* Task A: In the advice column, where did the baby sitter learn about the signs of autism?
* Task B: Write out the part of the advice column starting at "DEAR HARRIETTE: I" and ending at "me that before.".
* Task C: Go on with the advice column about the worried baby sitter from the point where it stops.

DEAR HARRIETTE: I just started baby-sitting a new family in my neighborhood. The family has two boys, both under age 10. The first day I was there, I noticed that the younger boy seemed to be on the autistic disorder spectrum. I learned about some of the signs in my child psychopathology class in school and immediately associated them with the boy. I had a great time baby-sitting the kids, and I am looking forward to working with them again. The only thing that is bothering me is that the parents did not let me know this beforehand. Not that I would have a problem with babysitting a child with autism, but I think I would have appreciated it if the parents had told me that before.
Now I am wondering if the parents are aware of this at all. Do you think it is appropriate for me to bring up this topic with the parents? -- Worried Baby Sitter, Denver
DEAR WORRIED BABY SITTER: Tread lightly here. First, know that many families do not detect that their children are on the spectrum until late. Doctors say that it is best to detect and treat early so that you can help your child to learn to function at the highest level possible. According to the American Autism Association, these are some signs of autism: will not play “pretend” games, avoids eye contact, has delayed speech, has obsessive interests, avoids physical contact and demonstrates little safety or danger awareness. For more signs, go to: nationalautismassociation.org/resources/signs-of-autism/.

* Data extracts:

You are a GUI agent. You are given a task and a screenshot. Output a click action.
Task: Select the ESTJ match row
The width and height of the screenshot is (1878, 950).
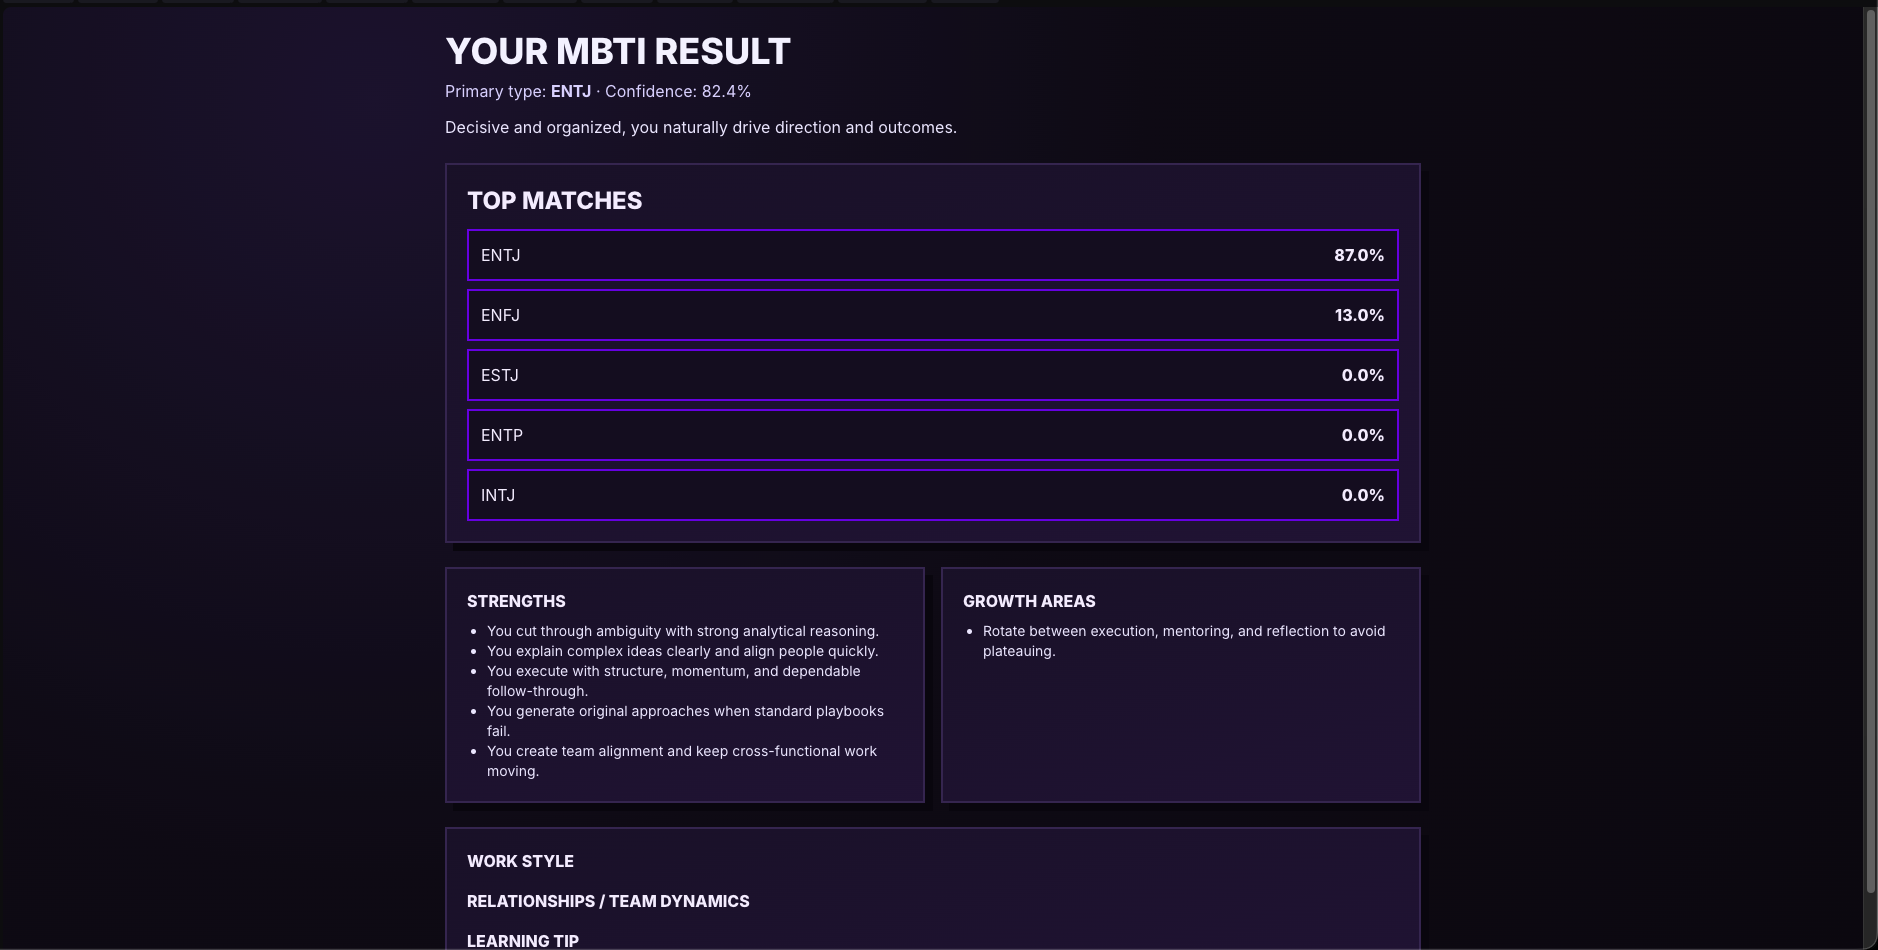coord(932,375)
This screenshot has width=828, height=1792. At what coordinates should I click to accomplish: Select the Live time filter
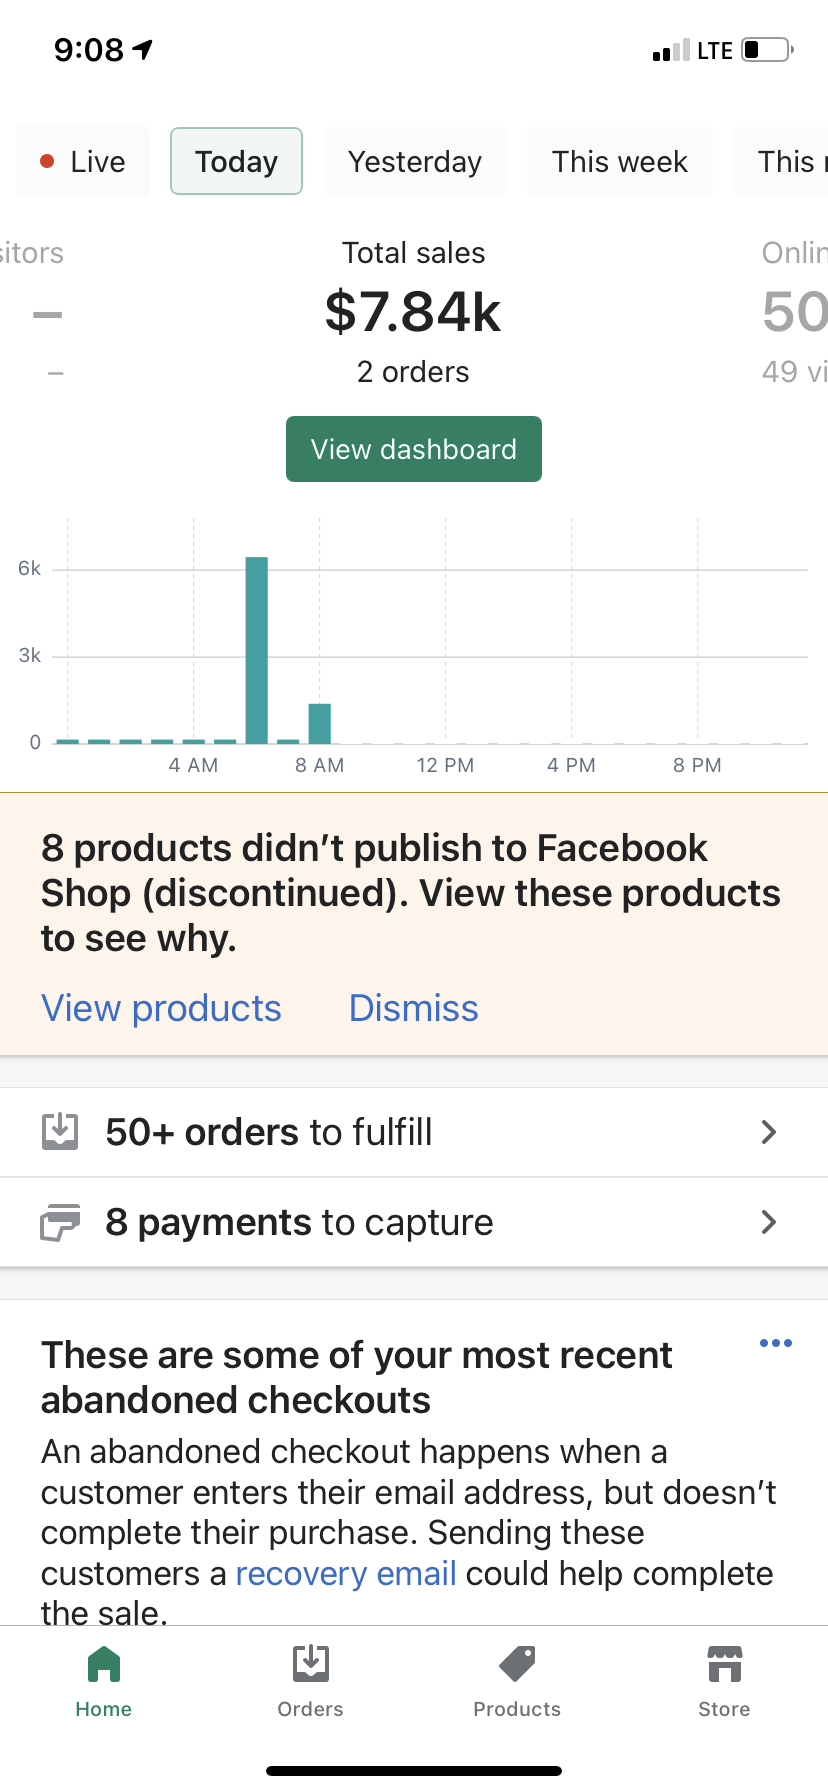[x=83, y=161]
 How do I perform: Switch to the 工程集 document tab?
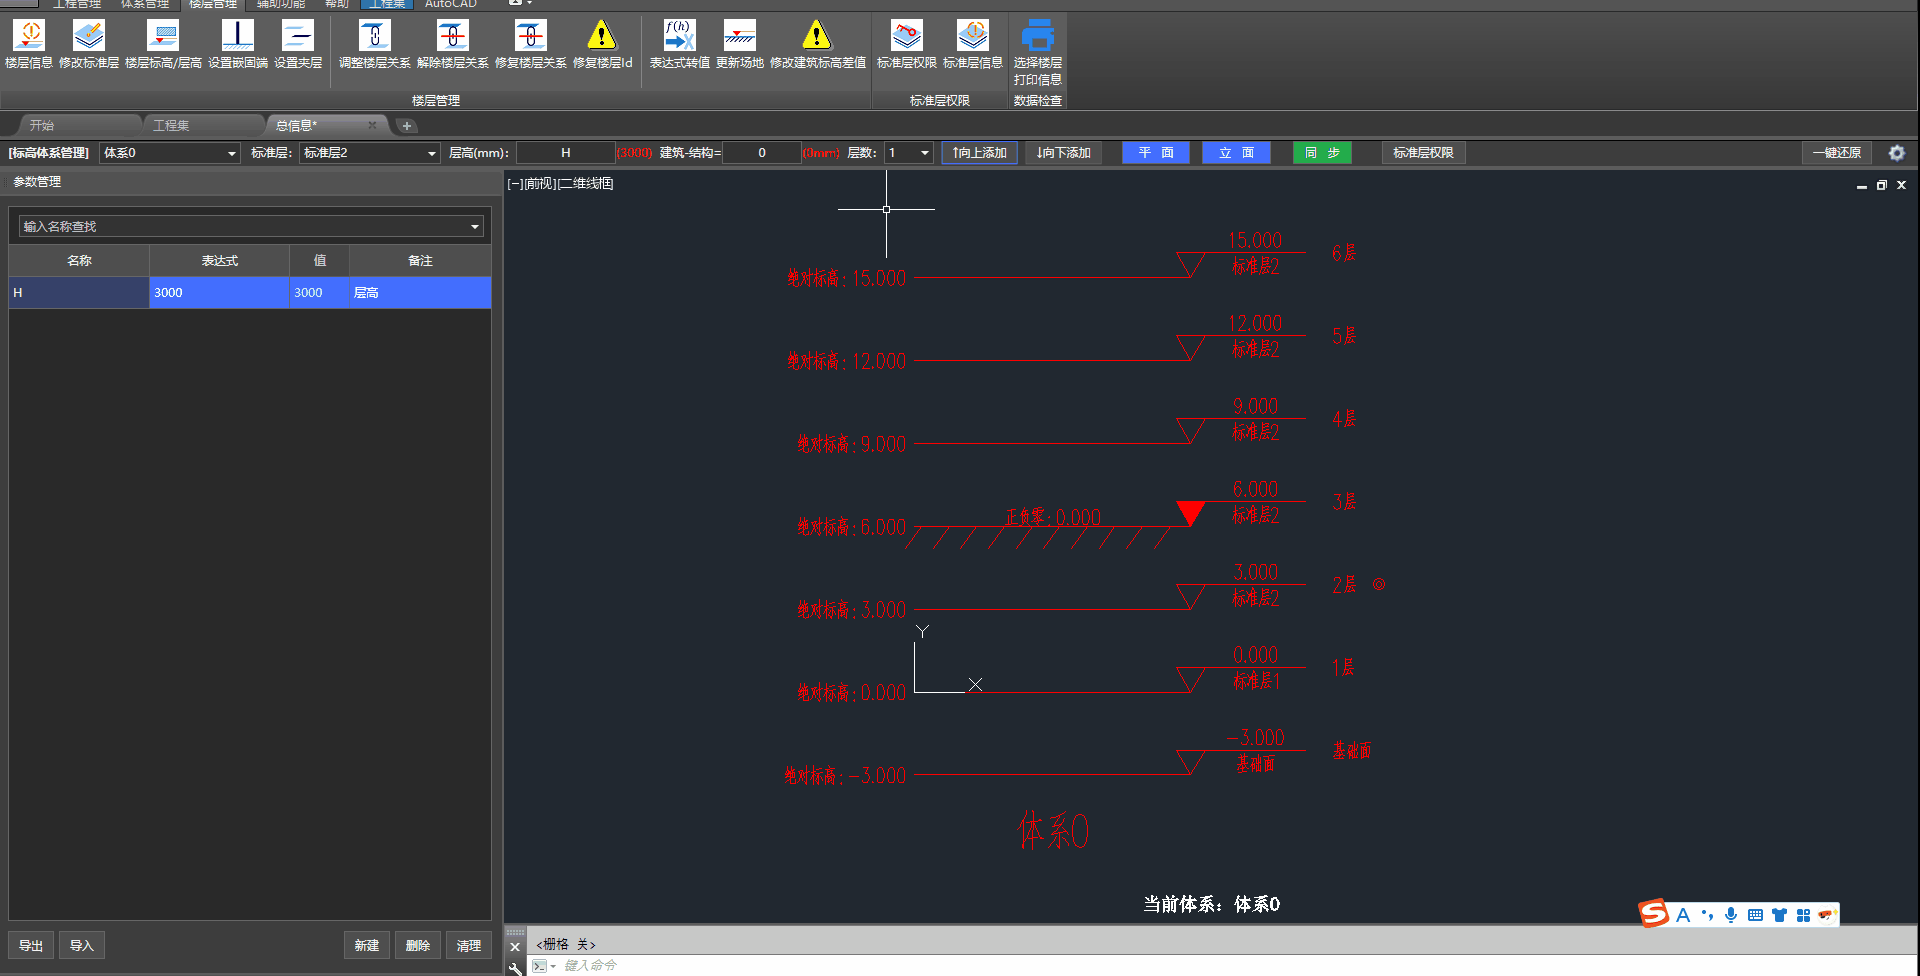[x=171, y=125]
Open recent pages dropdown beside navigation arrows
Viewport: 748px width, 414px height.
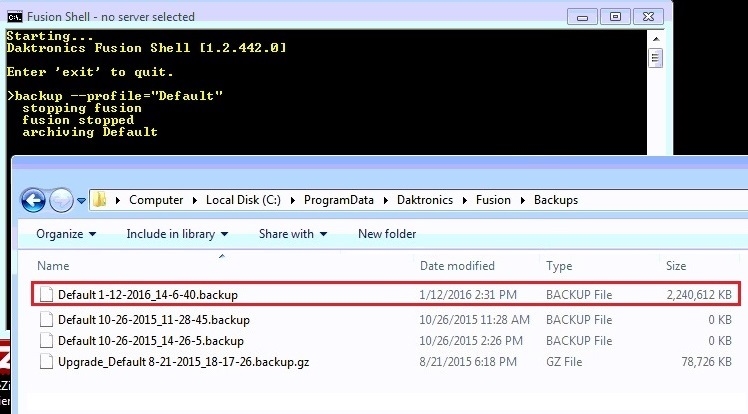pyautogui.click(x=79, y=199)
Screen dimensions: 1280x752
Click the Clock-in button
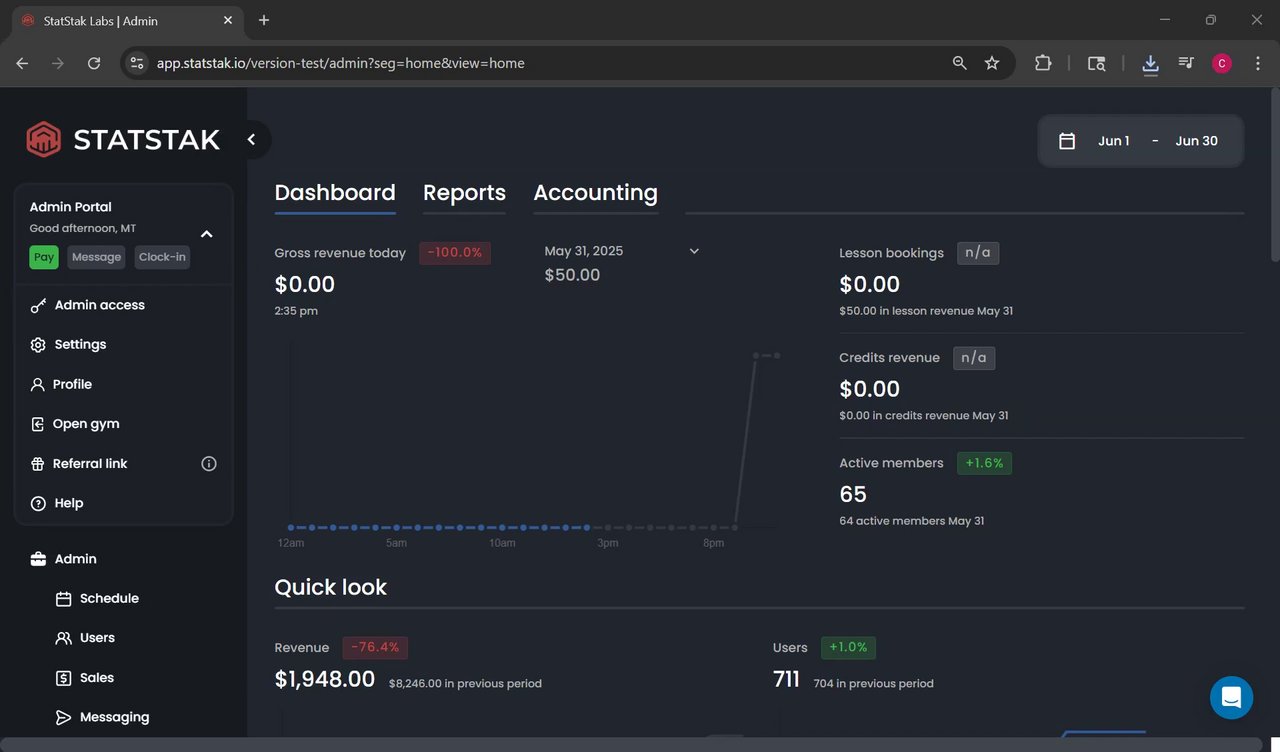tap(162, 257)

* Written answer A: In a child psychopathology class in school.

* Written answer B:
DEAR HARRIETTE: I just started baby-sitting a new family in my neighborhood. The family has two boys, both under age 10. The first day I was there, I noticed that the younger boy seemed to be on the autistic disorder spectrum. I learned about some of the signs in my child psychopathology class in school and immediately associated them with the boy. I had a great time baby-sitting the kids, and I am looking forward to working with them again. The only thing that is bothering me is that the parents did not let me know this beforehand. Not that I would have a problem with babysitting a child with autism, but I think I would have appreciated it if the parents had told me that before.

* Written answer C:
If you have noticed some of these signs, you should mention to one or both parents that you have concerns. Explain that you have been studying this in school and have noticed symptoms that made you question whether this child might need some support. Be careful not to use judgmental language. Be positive and empathetic. Do not push them if they are unwilling to consider your thoughts right now.